Commentaire de C. trav. Bruxelles, 4 novembre 2013, R.G. 2012/AB/334

Mis en ligne le vendredi 16 mai 2014


Cour du travail de Bruxelles, 4 novembre 2013, R.G. n° 2012/AB/334

Terra Laboris asbl

Dans un arrêt du 4 novembre 2013, la Cour du travail de Bruxelles rappelle ce qu’il faut entendre par ménage au sens de la loi du 27 février 1987 relative aux allocations aux personnes handicapées et de son arrêté d’exécution du 6 juillet 1987, eu égard à l’arrêt de la Cour constitutionnelle du 10 novembre 2011.

Les faits

Une personne souffrant d’une pathologie psychiatrique lourde est régulièrement amenée à devoir être hébergée en institution. En dehors de ces périodes de prise en charge, elle vit à l’adresse de son domicile personnel. Elle est reprise, pour une partie de la période où elle réside à son domicile, comme formant un ménage avec un tiers. L’intéressée est ultérieurement mise sous administration provisoire et l’administratrice informe le SPF Sécurité sociale de la cohabitation. Un réexamen du dossier intervient alors et un important indu est réclamé. Il est de l’ordre de 20.000€.

Un recours est introduit devant le Tribunal du travail de Bruxelles par l’administratrice provisoire.

Décision du tribunal du travail

Par jugement du 7 mars 2012, le tribunal confirme qu’il y a eu ménage au sens de l’article 7 de la loi du 27 février 1987 relative aux allocations aux personnes handicapées. Le tribunal ordonne la réouverture des débats aux fins de déterminer le montant de l’allocation d’intégration à allouer eu égard à l’arrêt de la Cour constitutionnelle du 10 novembre 2011.

L’Etat belge fait appel du jugement en ce qu’il fait référence à cet arrêt.

Décision de la cour du travail

La cour rappelle que la loi du 27 février 1987 a fixé trois catégories de bénéficiaires, étant (i) les personnes handicapées qui soit sont établies en ménage soit ont un ou plusieurs enfants à charge (personnes qui bénéficient de 200% du montant de base – catégorie C), (ii) les personnes qui vivent seules ou séjournent nuit et jour dans une institution de soins depuis trois mois et n’appartenaient pas à la catégorie précédente auparavant (personnes qui perçoivent 150% du montant de base – catégorie B) et (iii) celles qui n’appartiennent à aucune des deux catégories précédentes (qui perçoivent le montant de base à 100% - catégorie A).

La loi contient une définition de la notion de ménage, étant qu’elle vise toute cohabitation de deux personnes qui ne sont pas parentes ou alliées au 1er, 2e ou 3e degré. Il y a présomption de ménage lorsque deux personnes au moins (non parentes ou alliées au 1er, 2e ou 3e degré) ont leur résidence principale à la même adresse. Cette présomption peut être renversée, la preuve contraire pouvant être apportée par tous les moyens autorisés.

Données fournies:
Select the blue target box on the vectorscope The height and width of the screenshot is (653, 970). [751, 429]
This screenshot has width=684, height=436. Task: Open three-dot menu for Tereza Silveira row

Exercices proposés:
1 – Recopiez le passage du commentaire sur l'arrêt de la Cour du travail de Bruxelles qui commence par « Un recours est » et se termine par « à cet arrêt. ».
2 – Répondez à ces questions d'après le commentaire sur l'arrêt de la Cour du travail de Bruxelles :
(a) À quelle date le tribunal du travail a-t-il rendu son jugement ?
(b) Quel pourcentage du montant de base perçoivent les bénéficiaires de la catégorie B ?
(c) De quel ordre est l'indu réclamé ?
3 – Poursuivez le commentaire sur l'arrêt de la Cour du travail de Bruxelles après sa dernière phrase.

Corrigé:
1 –
Un recours est introduit devant le Tribunal du travail de Bruxelles par l’administratrice provisoire.

Décision du tribunal du travail

Par jugement du 7 mars 2012, le tribunal confirme qu’il y a eu ménage au sens de l’article 7 de la loi du 27 février 1987 relative aux allocations aux personnes handicapées. Le tribunal ordonne la réouverture des débats aux fins de déterminer le montant de l’allocation d’intégration à allouer eu égard à l’arrêt de la Cour constitutionnelle du 10 novembre 2011.

L’Etat belge fait appel du jugement en ce qu’il fait référence à cet arrêt.

2 –
(a) Le 7 mars 2012.
(b) 150 % du montant de base.
(c) De l'ordre de 20.000 €.

3 –
La cour précise que, dès lors que la résidence principale est fixée à la même adresse, il y a ménage sauf s’il est démontré que les personnes en cause ne règlent pas principalement en commun les questions ménagères. Il n’est par ailleurs pas exigé qu’elles forment un couple.

En ce qui concerne la condition de revenus, la cour rappelle l’incidence de la cohabitation sur les allocations en ce compris les immunisations et abattements. La personne handicapée qui vit en ménage bénéficie ainsi de l’allocation la plus élevée mais les revenus de la personne qui vit avec elle sont portés en déduction de l’allocation de remplacement de revenus et de l’allocation d’intégration (avec abattements). Il en résulte que les revenus du cohabitant de la personne handicapée peuvent impliquer une réduction voire une suppression des allocations revenant à celle-ci.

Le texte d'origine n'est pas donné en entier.